Yesterday was a red letter day. Went across the street to the Sunshine Senior Center to 'Country Classics' and sang. Sang two 'smile' song, 'Smile though your heart is breaking' and 'When you're smiling'. Most of those country songs are about 'Your
cheating Heart' and “When the role is called up yonder' so I try to cheer them up. This time I felt accepted but I also got a little negativity. The lady in charge is evidently having an affair with one of the men who sings. He has a glorious bass voice and I said something to both of them yesterday and she replied...”This is my man and you're not woman enough to take him” No that isn't the name of another song. She actually said that. I giggled. I don't know what brought this on...just because I said I thought he was cute but, good heavens!
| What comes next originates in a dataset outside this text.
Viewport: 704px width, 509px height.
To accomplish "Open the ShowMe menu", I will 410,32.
Living in India for so long I have been away from all this.
After it was over everyone came up to tell me how much they enjoyed my singing. You know, I'm 77 years old and this is the first time IN MY LIFE I've ever sung alone in public. Swami's leela and it's kind of fun. There's also a class on Drama on Mondays which I'll look into. After all I majored in Theater one year and did two seasons of summer stock so I think I'm just tying up some loose ends before I take the final voyage. My mother lived until she was 99 so it could be a long time before that voyage pushes off even though god knows I've prayed for the boat to come.
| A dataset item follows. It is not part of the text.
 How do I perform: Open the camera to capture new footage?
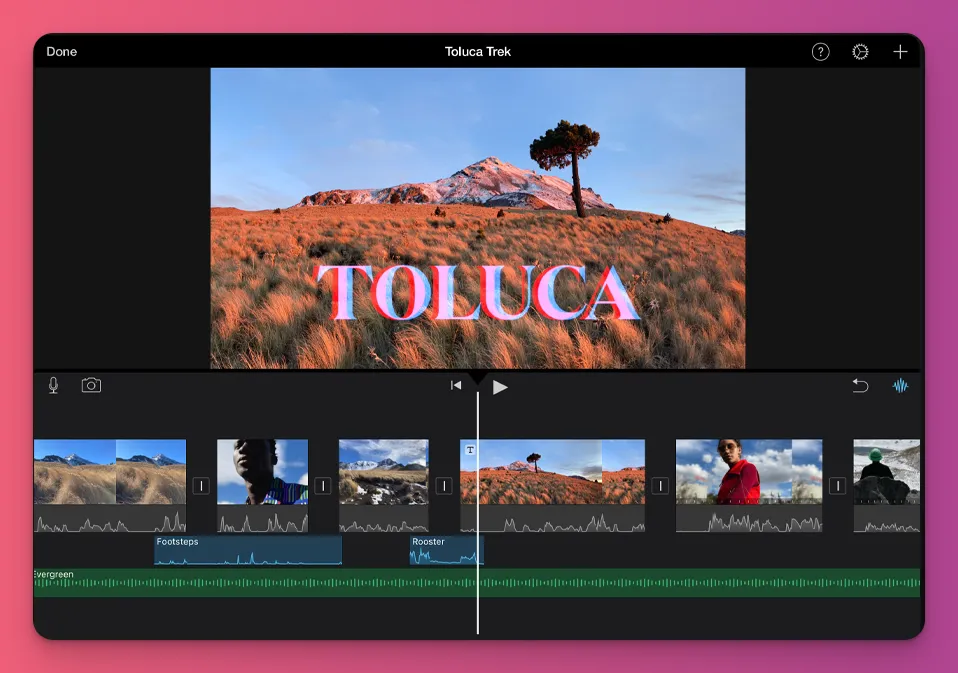click(x=91, y=384)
There is more good news too. Our friend Carol said that she might come for Christmas. You know, I was looking at the map yesterday and this apartment building is really amazing. It's right in the middle of downtown St. Pete within walking distance of three or four museums, two or three theaters, a movie imax and two five stars. I've been too afraid to even go out across the street to the Senior Center for about a year now and so I haven't actually seen these places. Christine took me to the movies once to see, 'Help' and just the other day I took my first bus ride oh and I walked down to the bay the other day all by myself but...I am in the center of the civic center.
So this morning I couldn't meditate because I could almost FEEL my brain expanding. OK so here goes. I could open an office for 'Community Out reach for Seniors' across the street at the Center. I hesitate to suggest anything because I was on a high last year around Christmas and went over to volunteer. Saw the social worker in charge of the 'Office on Aging' and told her I'd been a social worker in California and offered to assist in some small way maybe like keeping tract of files or something. She looked me in the eye and said, 'There is nothing you can do for me and there is nothing I can do for you' I'll never forget that but sometimes my desire to 'love all serve all' gets the better of me. I thought of lots of projects this morning when I couldn't meditate. For one thing there is a Merriot Hotel a half a block away which has a swimming pool. It's getting cooler now but maybe in the summer seniors from this building could swim there. Also I was thinking about surplus food. In India there are groups which collect surplus...uneaten...food from the five stars to give to the hungry. I was thinking that there must be surplus food at these five stars and maybe we seniors could be invited to go there for lunch about one when the kitchen was still open Lots of kind of wild ideas.
That is so funny about the lady in charge upset with you complimenting her boyfriend! She sounds insecure to me. Well, I think it is great you sang smile songs and I'm sure it cheers everyone up who hears them!
ReplyDeleteI was appalled to read how that office lady said there is nothing you could do for her, and visa-versa! Such bitter people should not be allowed to work for the "Office on Aging."
Your ideas on service are great! Even if you can't actually do all of them, just the fact that you are planning and thinking about how to help others, is no doubt making the Lord very happy indeed. It's people like you, with great ideas, that help so many and improve the world!